By Oscar Villalon
"City of Angels, or the Overcoat of Dr. Freud" has something going for it that other literary works about Los Angeles fail to take advantage. Namely, the unique satisfaction, akin to enjoying a delicious sweet and sour dish, that comes from combining the iconic scenery and gritty vibe of the country's second-largest city with the sophistication of a novel of ideas.
When L.A. serves as a character in a story, it's too often there solely as an example of an approaching apocalypse. And to be sure, Christa Wolf's novel, ostensibly about her time spent as a guest of the Getty Center in 1992, has its moments of darkness. Not only do we see the poverty and the despair that characterize the city, but the novel's unnamed narrator is steeped in a brooding anxiety, too.
She's left an incipient scandal behind her in the now-unified Germany, where a government file will soon surface implicating her as a one-time collaborator with the East German secret police.
That piece of information won't be revealed till about halfway through the novel, but the burden of that knowledge is evident from the beginning of the story. As Wolf unspools what the narrator calls the running tape recorder of her mind, the book ping pongs among what we assume are the significant times and places of Wolf's life. At one moment we're sitting in Santa Monica, taking in the luscious curve of the beach, in another we're in chaotic Germany, just before its partition between the Soviets and the West. In another scene we're driving down sunset-streaked Wilshire Boulevard in a red Geo, then we're in contemporary Germany, where the narrator is ruing the folly of the recent Gulf War. A world-weary tone of skepticism is firmly set and kept.

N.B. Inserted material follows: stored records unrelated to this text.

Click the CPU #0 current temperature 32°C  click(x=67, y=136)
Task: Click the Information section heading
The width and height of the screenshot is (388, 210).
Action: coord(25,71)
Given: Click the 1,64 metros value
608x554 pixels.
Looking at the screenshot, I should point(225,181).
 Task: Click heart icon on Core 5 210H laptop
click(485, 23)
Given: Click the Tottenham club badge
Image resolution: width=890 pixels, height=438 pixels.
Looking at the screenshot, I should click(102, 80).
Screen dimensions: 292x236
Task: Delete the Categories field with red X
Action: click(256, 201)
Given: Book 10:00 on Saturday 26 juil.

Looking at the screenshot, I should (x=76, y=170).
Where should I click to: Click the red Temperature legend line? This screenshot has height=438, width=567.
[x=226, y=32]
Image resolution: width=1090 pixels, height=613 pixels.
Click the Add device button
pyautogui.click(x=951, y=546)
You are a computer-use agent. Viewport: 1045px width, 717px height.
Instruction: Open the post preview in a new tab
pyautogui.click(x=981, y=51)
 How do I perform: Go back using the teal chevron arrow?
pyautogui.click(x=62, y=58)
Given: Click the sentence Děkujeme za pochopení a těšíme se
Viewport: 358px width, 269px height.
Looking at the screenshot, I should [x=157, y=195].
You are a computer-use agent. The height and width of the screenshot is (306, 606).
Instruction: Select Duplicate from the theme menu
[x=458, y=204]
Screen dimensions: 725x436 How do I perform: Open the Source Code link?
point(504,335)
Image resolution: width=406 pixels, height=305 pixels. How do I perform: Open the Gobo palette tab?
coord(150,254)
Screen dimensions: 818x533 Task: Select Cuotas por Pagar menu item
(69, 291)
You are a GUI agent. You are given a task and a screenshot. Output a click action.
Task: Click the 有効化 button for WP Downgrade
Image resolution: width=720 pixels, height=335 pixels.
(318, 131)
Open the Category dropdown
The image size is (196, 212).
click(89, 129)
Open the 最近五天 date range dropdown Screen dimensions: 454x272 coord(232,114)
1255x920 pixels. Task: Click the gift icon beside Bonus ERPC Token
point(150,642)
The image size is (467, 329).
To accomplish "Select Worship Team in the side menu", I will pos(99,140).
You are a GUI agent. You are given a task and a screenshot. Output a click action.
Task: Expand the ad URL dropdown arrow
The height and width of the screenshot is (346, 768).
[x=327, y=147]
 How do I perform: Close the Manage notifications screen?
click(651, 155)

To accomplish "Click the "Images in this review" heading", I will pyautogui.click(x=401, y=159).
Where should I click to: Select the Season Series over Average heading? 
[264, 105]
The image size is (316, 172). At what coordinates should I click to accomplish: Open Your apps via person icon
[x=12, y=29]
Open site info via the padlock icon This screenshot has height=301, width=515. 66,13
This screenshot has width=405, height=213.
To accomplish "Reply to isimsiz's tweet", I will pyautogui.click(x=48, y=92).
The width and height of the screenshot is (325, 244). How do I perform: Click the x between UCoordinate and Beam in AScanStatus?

And then there are the familiar touches of noir, summoned by descriptions of the troubled narrator watching late night T.V. and drinking wine alone in her Santa Monica apartment, or by her routine encounters on the street with the mentally ill and the despondent under sky-blue weather.
But what stands out is how Los Angeles serves poignantly, even nobly, as the space in which the narrator tries to come to terms with her past and her beliefs, even with the very nature of love and forgiveness. Los Angeles, if we needed reminding, is a world-class center of culture, and Wolf's novel, which meditates on history and politics and philosophy, takes us to its vibrant communities-notably that of German expats and emigres. Cast against the cool ominousness and the glamorous beauty of L.A., the witty and learned conversations we witness, and the lives of intellectuals and artists we observe, radiate with a rumpled romance.
This is a cosmopolitan Los Angeles we don't see enough. Christa Wolf's last novel will leave you hungry for more of it.